No, like the graph, like the cycling graph. I mean, so the slides will be available and the talk's recorded. But do you mean like, we don't have it written up as a blog post yet, but maybe we can like do that. Maybe. Thanks.
So the question is about what the considerations are
about how well the technologies will work on different languages. So in general, the less like a language is, the less like English a language is, the worse everything works. So English being the language most like English, everything works pretty well. Dutch is also quite like English and so things work fairly well.
Chinese, even though there's more text than Dutch, it doesn't work as well because it's less like English.
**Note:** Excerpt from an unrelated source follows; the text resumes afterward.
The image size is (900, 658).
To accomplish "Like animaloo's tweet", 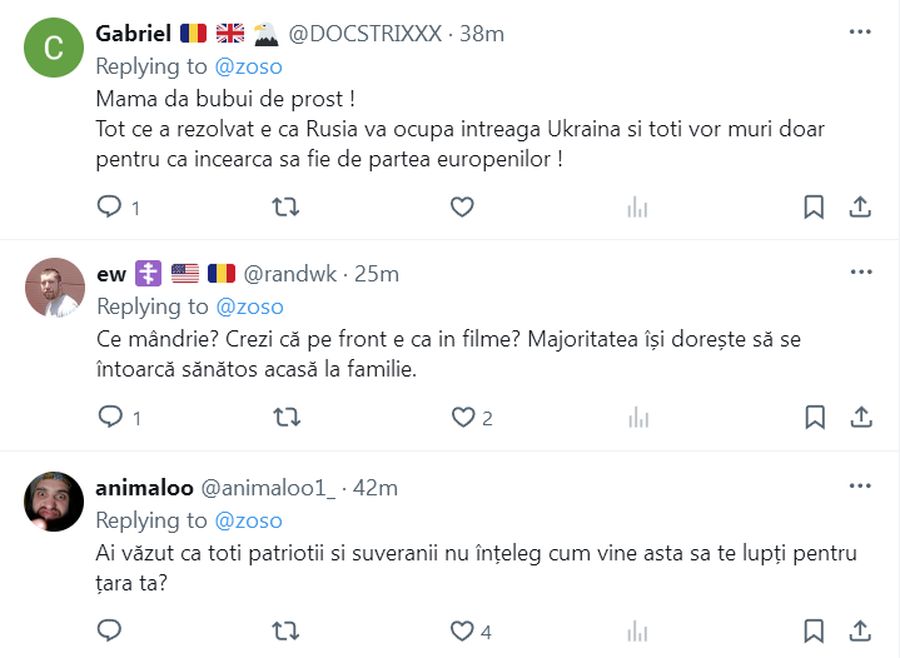I will click(462, 631).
So, you know, these methods have been really quite well tuned to the characteristics of English as a language. And there are a couple of attributes of English that are slightly convenient that, you know, basically mean that there are some easier problems associated with it.
So I would say that that's the biggest consideration. I would say that even though there's plenty of text for say Arabic, Arabic language processing is quite difficult because it's quite unlike English. Okay, so let's thank Matthew again.